To try to enhance this growth, the researchers added a gene-therapy technique. Using a modified, non-infectious virus as a carrier, they transferred a gene developed by co-investigator Zhigang He, PhD, into retinal nerve cells that effectively removed the 'braking' action of the myelin proteins - spurring production of a molecule that sopped these inhibitory proteins up before they could block growth.
'When we combined these two therapies - activating the growth program in nerve cells and overcoming the inhibitory signaling - we got very dramatic regeneration,' said Benowitz, who is also an associate professor of neurosurgery at Harvard Medical School and holds a Ph.D. in biology/psychobiology. The amount of axon regeneration wasn't enough to restore sight, but was about triple that achieved by stimulating growth factors alone, he said.
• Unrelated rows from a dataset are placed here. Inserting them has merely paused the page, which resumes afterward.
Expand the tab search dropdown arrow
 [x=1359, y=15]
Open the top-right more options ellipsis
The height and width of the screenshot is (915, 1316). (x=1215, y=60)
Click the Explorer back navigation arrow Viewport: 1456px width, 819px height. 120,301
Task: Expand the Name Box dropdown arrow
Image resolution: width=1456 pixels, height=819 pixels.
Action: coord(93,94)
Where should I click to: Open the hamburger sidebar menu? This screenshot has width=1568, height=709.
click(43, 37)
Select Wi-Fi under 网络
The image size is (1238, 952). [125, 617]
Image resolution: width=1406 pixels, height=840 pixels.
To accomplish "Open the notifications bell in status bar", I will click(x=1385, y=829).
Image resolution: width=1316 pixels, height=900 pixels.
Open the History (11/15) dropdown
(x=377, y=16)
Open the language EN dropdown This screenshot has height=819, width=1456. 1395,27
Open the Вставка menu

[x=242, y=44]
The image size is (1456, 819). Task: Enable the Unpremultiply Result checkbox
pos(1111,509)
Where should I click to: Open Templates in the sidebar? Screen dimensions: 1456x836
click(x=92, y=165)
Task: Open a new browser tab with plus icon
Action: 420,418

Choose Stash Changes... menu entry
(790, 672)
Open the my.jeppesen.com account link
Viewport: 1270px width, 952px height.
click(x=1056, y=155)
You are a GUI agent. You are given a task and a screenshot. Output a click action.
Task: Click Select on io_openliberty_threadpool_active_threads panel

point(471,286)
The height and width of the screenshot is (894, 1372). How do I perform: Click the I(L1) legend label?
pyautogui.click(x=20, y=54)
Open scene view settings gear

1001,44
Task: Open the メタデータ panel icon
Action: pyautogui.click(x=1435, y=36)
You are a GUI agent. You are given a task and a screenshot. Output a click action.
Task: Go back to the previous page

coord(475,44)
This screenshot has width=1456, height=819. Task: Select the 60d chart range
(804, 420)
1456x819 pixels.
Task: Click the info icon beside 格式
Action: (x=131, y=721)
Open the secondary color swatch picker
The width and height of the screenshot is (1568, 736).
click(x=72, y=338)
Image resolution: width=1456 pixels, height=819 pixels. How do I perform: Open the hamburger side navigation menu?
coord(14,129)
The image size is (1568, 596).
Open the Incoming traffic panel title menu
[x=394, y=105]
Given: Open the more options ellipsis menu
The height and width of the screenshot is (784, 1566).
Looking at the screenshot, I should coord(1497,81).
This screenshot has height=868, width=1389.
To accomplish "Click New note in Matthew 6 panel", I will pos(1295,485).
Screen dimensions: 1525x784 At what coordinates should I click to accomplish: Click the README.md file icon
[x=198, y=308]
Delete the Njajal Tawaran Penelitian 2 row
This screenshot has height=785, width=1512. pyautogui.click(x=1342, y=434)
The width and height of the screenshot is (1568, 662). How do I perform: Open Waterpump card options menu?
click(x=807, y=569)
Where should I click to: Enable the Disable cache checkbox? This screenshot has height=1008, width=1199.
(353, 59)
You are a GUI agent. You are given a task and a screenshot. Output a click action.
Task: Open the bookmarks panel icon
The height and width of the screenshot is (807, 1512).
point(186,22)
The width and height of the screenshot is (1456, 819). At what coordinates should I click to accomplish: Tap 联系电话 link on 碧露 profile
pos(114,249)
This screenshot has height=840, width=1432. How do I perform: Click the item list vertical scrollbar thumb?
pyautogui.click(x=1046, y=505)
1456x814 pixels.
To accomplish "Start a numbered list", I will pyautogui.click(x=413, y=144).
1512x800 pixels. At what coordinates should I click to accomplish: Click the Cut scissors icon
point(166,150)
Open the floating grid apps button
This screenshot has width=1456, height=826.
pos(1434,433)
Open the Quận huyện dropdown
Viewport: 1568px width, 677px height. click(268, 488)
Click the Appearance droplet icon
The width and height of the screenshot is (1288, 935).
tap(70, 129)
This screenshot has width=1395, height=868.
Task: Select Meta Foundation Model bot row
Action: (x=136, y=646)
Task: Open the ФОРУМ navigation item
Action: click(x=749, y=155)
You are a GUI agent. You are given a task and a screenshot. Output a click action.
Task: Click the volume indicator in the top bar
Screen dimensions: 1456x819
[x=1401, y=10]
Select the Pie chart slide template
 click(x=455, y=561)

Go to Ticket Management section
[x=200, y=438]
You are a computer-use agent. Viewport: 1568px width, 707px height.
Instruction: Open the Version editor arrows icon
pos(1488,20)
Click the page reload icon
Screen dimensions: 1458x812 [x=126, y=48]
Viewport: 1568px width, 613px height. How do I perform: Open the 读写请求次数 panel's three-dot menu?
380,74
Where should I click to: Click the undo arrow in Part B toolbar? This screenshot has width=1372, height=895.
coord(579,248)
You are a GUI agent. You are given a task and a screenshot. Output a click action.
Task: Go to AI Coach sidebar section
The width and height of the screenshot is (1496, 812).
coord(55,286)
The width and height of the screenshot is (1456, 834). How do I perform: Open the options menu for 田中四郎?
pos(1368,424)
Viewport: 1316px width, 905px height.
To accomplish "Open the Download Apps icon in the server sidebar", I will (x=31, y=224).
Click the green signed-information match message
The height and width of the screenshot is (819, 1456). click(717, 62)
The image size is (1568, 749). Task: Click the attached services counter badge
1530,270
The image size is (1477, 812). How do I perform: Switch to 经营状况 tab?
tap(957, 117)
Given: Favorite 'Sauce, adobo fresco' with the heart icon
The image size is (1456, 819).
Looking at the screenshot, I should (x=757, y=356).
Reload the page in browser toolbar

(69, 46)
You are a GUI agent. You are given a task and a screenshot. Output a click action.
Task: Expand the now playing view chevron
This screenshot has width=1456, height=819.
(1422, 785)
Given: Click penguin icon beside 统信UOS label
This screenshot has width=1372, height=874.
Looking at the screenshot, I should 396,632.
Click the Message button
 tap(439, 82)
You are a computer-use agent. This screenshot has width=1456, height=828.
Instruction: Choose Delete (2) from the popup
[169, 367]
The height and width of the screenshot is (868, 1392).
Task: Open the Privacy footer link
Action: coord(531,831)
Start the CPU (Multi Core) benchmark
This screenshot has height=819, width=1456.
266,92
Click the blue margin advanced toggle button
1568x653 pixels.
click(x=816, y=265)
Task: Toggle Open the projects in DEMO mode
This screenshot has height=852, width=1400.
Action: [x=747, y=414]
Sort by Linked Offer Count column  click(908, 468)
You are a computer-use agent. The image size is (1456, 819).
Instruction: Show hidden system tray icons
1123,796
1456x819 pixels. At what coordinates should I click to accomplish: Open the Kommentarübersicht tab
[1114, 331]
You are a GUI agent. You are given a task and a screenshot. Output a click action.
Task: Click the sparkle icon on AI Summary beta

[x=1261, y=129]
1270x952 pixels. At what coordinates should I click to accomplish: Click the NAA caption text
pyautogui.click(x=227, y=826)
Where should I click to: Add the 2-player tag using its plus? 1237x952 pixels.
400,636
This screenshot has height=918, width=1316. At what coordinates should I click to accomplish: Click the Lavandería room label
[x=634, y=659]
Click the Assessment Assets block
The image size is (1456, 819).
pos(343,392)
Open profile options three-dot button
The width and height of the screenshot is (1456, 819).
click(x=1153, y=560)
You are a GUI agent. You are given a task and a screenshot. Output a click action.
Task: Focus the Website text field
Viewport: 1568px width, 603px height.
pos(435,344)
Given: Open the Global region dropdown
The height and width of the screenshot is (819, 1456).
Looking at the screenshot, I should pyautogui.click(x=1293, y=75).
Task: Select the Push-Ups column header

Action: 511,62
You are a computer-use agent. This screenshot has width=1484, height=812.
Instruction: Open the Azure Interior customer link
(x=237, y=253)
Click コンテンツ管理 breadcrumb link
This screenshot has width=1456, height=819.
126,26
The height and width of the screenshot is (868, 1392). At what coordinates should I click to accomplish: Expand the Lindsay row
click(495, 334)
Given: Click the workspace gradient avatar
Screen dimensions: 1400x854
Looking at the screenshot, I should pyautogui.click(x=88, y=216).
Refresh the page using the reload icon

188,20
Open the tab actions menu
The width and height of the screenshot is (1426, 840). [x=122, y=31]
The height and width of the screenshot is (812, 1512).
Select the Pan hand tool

Benowitz's lab will continue working with the optic nerve in hopes of restoring vision. 'We have to fine-tune the system, and we have some ideas of how to do it,' Benowitz said. 'But then we come to another big hurdle.' That hurdle is getting the nerve fibers from the eye to hook up to the correct centers in the brain in such a way that visual images do not become scrambled. 'It's a mapping problem,' Benowitz said. 'We have to retain the proper organization of fiber projections to the brain."